Путешествие героя Данте по загробному пространству можно сравнить со многими вещами. Нам же оно представляется алхимическим трактатом, в котором три части книги соответствуют трём стадиям Великого Делания, или превращения материи в Философский камень. Очевидно, что Ад, Чистилище и Рай типологически напоминают стадии Нигредо, Альбедо и Рубедо. Первая из них соответствует погружению в самую бездну безнадёжности. Когда ты там, то кажется, что хуже уже не будет, эта стадия соответствует депрессии и похожа на медленное и мучительное умирание. Тем не менее, в ней всегда находится выход, в рамках этой триады. Когда дно достигнуто, субъект депрессии отталкивается от него и всплывает наверх, попадая в новую стадию очищения, обеления, Альбедо. В древнегреческой алхимии была и четвёртая стадия, которая оказалась забытой и отпала в ходе веков. Эта стадия называлась Цитринитас, желтение, и следы её можно увидеть в упомянутом выше романе «Золотой осёл» Апулея. Стадия Цитринитас, о которой забыли на долгие годы, постепенно проступает в произведениях современных писателей и поэтов, то в имени Ады Цитрины, героини романа Юрия Андруховича «Перверзия», посвящённого разнообразным превращениям, происходящим на эзотерической конференции, то в поэтической книге крымского автора Андрея Полякова «Китайский десант», где обыгрывается миф об Амуре и Психее, дошедший до нас как вставная новелла из «Золотого осла».

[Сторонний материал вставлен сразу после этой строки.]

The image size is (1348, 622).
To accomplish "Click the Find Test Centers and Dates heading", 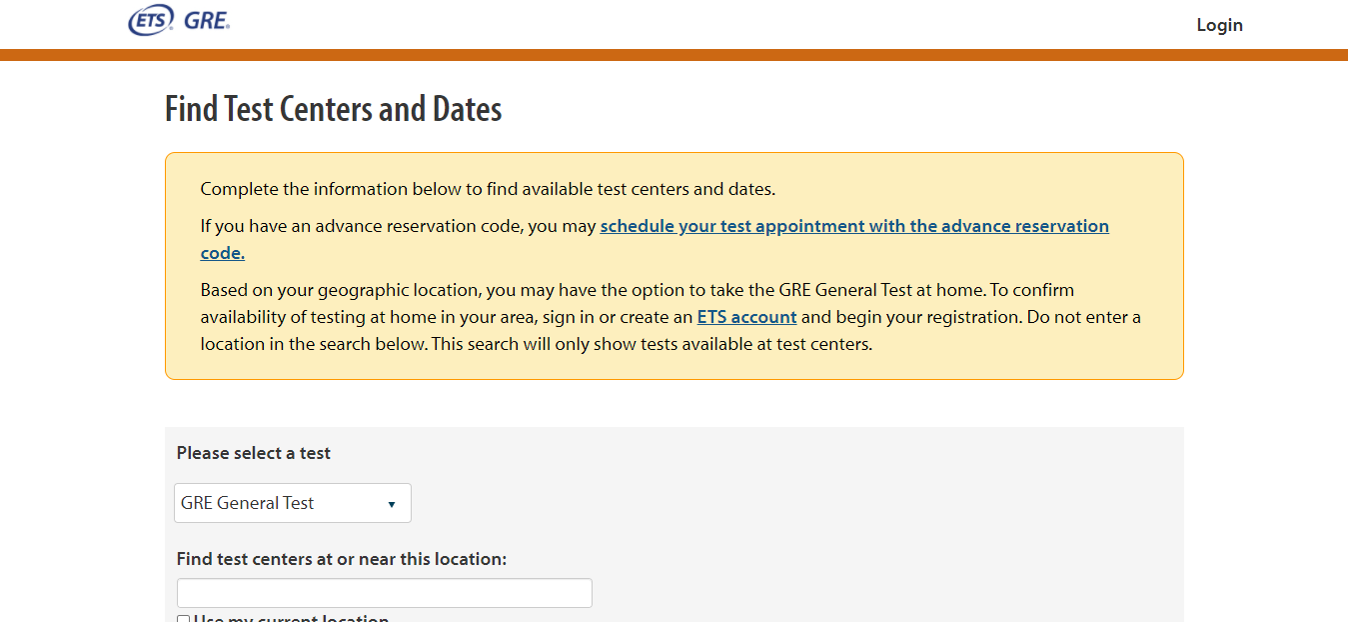I will [333, 109].
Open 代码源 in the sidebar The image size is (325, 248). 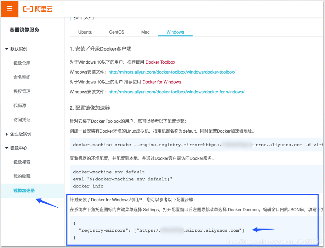coord(25,105)
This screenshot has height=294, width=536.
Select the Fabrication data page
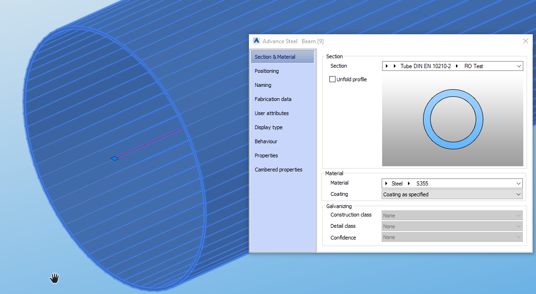(x=272, y=99)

Эти три стадии, и даже постепенное исчезновение четвёртой, можно наглядно проследить в финальной песне Inferno, где Люцифер предстаёт в образе трикефала:

И я от изумленья стал безгласен,

Когда увидел три лица на нём;

Одно – над грудью; цвет его был красен;

А над одним и над другим плечом

Два смежных с этим в стороны грозило,

Смыкаясь на затылке под хохлом.

Лицо направо – бело-жёлтым было;

Окраска же у левого была,

Как у пришедших с водопадов Нила[2].

Очевидно, что красное и чёрное лица вместе с бело-жёлтым – это ничто иное, как указание на три алхимические стадии. Особенно, если учесть контекст этого высказывания Данте, в чьей «Комедии» перед нами предстаёт мистериальная антропология. То есть лирический герой путешествует одновременно по загробному миру, по закоулкам и лабиринтам собственной души, по потаённым пейзажам, оказывающимся частями тела средневековой культуры.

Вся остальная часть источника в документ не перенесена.